To Recruit and Keep Members, Speak to What They Value

Sometimes reconnecting with one of the more timeless concepts of membership marketing is a rewarding way to start a new year of best practices.

What is the value of our organization? What kind of benefits do our features offer, and are they sufficient to drive prospects to join and members to renew?

This Tipster has appeared once before but the perceptual exercise it encourages is still most relevant.

Enjoy and Happy New Year!

Rick Whelan
President

PS: If you would like additional information about elevating features to value, give me a call at 703.706.0350 or send me an email at Rick@MarketingGeneral.com.

 

To Recruit and Keep Members, Speak to What They Value

It’s benefits—not features—that members really want. They usually don’t care what an organization has. It’s what members get from an organization that’s important. If what they get fits their needs then they have found something of value. If valued, benefits then contribute to people’s aspirations.

Each step from features to aspirations has added importance and creates a deeper and more lasting connection between members and their association.

The Value Grid

MGI has developed a helpful tool that tracks this progression, called the Value Grid. The grid is divided into four sections, and while this example shows three rows, there can be as many as needed.

Features

We complete this column first because the other columns build on it. Make a listing of all the goods and services your organization offers. Our example is continuing education, but then add, say, certification programs, advocacy, conference, magazines, discounts, and so on.

The box at the bottom of the column, “People Want to Be …”, lists characteristic descriptors to prompt your thinking and help define what motivates people to desire the features you have listed.

Benefits

This column takes features to the next level by personalizing features and speaking to what people want rather than what the organization gives. Benefits are more robust, more personal, and more powerful motivators than features.

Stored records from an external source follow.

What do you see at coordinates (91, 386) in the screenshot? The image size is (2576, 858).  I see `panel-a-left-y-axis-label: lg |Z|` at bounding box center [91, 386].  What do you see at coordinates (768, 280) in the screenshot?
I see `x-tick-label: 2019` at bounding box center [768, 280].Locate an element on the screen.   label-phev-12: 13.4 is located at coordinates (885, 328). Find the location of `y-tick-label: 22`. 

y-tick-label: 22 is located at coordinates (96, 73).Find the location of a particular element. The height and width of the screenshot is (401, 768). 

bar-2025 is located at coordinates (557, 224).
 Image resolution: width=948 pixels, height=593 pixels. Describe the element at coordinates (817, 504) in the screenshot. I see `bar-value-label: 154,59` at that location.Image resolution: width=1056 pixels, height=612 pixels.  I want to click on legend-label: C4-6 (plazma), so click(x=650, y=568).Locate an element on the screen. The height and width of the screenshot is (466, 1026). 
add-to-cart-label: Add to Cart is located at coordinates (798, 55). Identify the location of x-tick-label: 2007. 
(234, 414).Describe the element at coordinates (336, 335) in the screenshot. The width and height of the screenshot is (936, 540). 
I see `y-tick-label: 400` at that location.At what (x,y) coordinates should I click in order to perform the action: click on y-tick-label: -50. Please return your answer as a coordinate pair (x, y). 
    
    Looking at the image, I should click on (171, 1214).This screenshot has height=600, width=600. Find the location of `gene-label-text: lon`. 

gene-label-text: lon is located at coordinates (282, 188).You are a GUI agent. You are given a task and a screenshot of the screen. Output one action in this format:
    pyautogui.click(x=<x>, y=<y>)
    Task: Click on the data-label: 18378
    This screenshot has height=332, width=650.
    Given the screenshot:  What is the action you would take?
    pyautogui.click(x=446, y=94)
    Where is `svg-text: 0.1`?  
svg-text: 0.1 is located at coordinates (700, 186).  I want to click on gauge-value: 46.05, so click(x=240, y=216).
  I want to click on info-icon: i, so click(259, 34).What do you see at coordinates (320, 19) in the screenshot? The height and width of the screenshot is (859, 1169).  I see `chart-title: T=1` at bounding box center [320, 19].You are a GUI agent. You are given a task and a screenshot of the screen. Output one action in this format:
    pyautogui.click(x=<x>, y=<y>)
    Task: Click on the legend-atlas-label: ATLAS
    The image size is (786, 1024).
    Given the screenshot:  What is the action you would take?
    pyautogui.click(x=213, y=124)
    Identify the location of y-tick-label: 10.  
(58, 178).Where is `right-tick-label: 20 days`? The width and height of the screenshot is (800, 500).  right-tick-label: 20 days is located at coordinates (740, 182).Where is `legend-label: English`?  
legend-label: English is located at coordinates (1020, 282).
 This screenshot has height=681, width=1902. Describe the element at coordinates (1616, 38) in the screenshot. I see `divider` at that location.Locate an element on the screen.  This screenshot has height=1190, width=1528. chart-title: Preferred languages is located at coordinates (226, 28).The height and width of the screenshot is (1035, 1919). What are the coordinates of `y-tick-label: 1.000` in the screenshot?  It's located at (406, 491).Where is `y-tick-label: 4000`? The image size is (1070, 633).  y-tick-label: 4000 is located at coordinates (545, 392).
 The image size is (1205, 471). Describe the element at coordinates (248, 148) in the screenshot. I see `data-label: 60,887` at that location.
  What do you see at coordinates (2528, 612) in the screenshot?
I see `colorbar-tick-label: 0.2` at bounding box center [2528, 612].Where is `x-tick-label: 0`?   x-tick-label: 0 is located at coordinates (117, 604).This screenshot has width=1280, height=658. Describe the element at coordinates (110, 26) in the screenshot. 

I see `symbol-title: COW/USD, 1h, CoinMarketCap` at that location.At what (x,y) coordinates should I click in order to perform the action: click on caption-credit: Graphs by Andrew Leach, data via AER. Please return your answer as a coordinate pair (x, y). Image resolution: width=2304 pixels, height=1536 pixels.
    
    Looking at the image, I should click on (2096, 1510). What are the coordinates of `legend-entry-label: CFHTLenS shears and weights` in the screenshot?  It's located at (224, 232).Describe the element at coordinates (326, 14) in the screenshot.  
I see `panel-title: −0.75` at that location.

Just two of a number of possible benefits are listed in our example: continuing education keeps people up to date as well as satisfying licensing requirements.

Again, the box at the bottom of this column describes benefits that can be derived from the features—saved time, increased comfort, greater praise, or good health. In our example they retain the ability to practice their profession. That is truly a benefit.

Value

This is the next step in the progression of adding value and importance to organizational features. Value is the equation that most of us use to judge the utility of a purchase, such as membership. If a feature becomes a benefit that is so substantial that it’s considered valuable, then what began as a simple idea has become something that is greatly needed.

The box at the bottom of the Value column, “People Want to Save …”, describes negative features that can require rescue. Features can work to advance a benefit as well as act as valued protection against other features.

Be/Gain/Save/Do

This final stage in elevating mere features into a desire and a need moves us even deeper into what we are, into curiosity, the need for affection, and self-improvement. If a feature can come this far, it is likely something that people cannot live without. It has moved from an object, to a want, to a desire, to a need.

Thus, the same item, continuing education, has been repositioned to the point where a member purchase is almost a fait accompli.

A final word

The Value Grid is a methodology that offers real advantages for membership organizations that use it. The decision whether to become a member or remain one is a choice based on the value each individual finds in belonging. If features are what an organization promotes, the chances for success are less than leading with benefits and value.